Whether you're a student learning algebra, a professional working with mathematical formulas, or simply need to calculate square roots for practical applications, this calculator delivers precise results with high accuracy.
What is a Square Root?
A square root of a number x is a number y such that y × y = x. In mathematical notation, this is written as √x = y, where y² = x.
For example:
- √4 = 2 (since 2 × 2 = 4)
- √9 = 3 (since 3 × 3 = 9)
- √16 = 4 (since 4 × 4 = 16)
- √25 = 5 (since 5 × 5 = 25)
Perfect Squares vs. Irrational Square Roots
Some numbers have exact square roots (perfect squares), while others have irrational square roots that continue infinitely:
- Perfect squares: 1, 4, 9, 16, 25, 36, 49, 64, 81, 100, etc.
- Irrational roots: √2 ≈ 1.414213562, √3 ≈ 1.732050808, √5 ≈ 2.236067977
Key Features
- High Precision: Results calculated to 6 decimal places for accuracy
- Perfect Square Detection: Identifies when a number is a perfect square
- Input Validation: Prevents invalid inputs (negative numbers)
- Instant Results: Calculations performed in real-time
- User-Friendly: Simple interface suitable for all skill levels
Applications of Square Roots
Square roots are used in numerous fields:
- Mathematics: Solving quadratic equations, geometry, trigonometry
- Physics: Calculating velocity, acceleration, and energy
- Engineering: Structural calculations, electrical circuits
- Finance: Statistical analysis, risk calculations
- Computer Science: Algorithms, data analysis
- Everyday Use: Area calculations, cooking measurements
How Square Roots Are Calculated
Our calculator uses JavaScript's built-in Math.sqrt() function, which employs efficient algorithms for square root computation. The method provides:
- High accuracy for all real numbers
- Fast computation speed
- Reliable results across different browsers
Working with Negative Numbers
Square roots of negative numbers involve imaginary numbers (complex numbers). Since this calculator focuses on real numbers, it only accepts non-negative inputs. For complex square roots, specialized mathematical software is required.

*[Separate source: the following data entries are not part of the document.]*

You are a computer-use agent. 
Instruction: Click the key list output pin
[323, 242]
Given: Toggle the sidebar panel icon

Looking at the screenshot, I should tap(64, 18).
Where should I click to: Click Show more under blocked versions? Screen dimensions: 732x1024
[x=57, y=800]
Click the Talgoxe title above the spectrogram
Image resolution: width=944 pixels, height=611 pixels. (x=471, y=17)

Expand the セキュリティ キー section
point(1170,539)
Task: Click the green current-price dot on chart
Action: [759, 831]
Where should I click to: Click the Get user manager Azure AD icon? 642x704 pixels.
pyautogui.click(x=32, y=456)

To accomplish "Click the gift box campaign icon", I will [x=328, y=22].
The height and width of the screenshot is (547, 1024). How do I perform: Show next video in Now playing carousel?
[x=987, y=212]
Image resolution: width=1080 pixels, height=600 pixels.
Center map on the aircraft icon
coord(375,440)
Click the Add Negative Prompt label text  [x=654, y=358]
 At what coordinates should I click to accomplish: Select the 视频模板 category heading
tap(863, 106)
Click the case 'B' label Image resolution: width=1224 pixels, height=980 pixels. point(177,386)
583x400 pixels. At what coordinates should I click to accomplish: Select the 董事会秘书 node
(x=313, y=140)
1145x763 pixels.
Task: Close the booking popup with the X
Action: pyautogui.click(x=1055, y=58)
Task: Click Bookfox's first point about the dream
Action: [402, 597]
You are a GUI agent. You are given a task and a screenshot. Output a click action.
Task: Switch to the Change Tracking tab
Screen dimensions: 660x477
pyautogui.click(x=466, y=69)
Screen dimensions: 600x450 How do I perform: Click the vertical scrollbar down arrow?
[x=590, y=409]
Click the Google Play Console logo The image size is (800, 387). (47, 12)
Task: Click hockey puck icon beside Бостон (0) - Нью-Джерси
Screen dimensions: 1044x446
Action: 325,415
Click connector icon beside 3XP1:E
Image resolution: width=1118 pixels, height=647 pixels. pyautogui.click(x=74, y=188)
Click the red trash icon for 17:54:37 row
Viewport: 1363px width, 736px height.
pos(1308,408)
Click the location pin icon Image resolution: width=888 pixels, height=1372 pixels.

Tips for Using the Calculator
- Enter positive numbers or zero
- Use decimal points for precise calculations
- Check for perfect square indicators
- Round results as needed for your application
- Remember that square roots are always positive (principal square root)
Whether you're studying mathematics, working on engineering projects, or simply need to calculate square roots for practical purposes, our Square Root Calculator provides the accuracy and convenience you need.
Start calculating square roots with confidence today!
Frequently Asked Questions
A square root of a number x is a number that, when multiplied by itself, equals x. For example, the square root of 9 is 3, because 3 × 3 = 9.
No, this calculator only works with non-negative real numbers. Square roots of negative numbers involve imaginary numbers, which require complex number calculations.
A perfect square is a number that has an exact integer square root. Examples include 1, 4, 9, 16, 25, etc. The calculator will highlight when your input is a perfect square.
The calculator provides results accurate to 6 decimal places. For most practical applications, this level of precision is more than sufficient.
This calculator specifically handles square roots (²√). For cube roots (³√) or nth roots, you would need a more advanced calculator or mathematical software.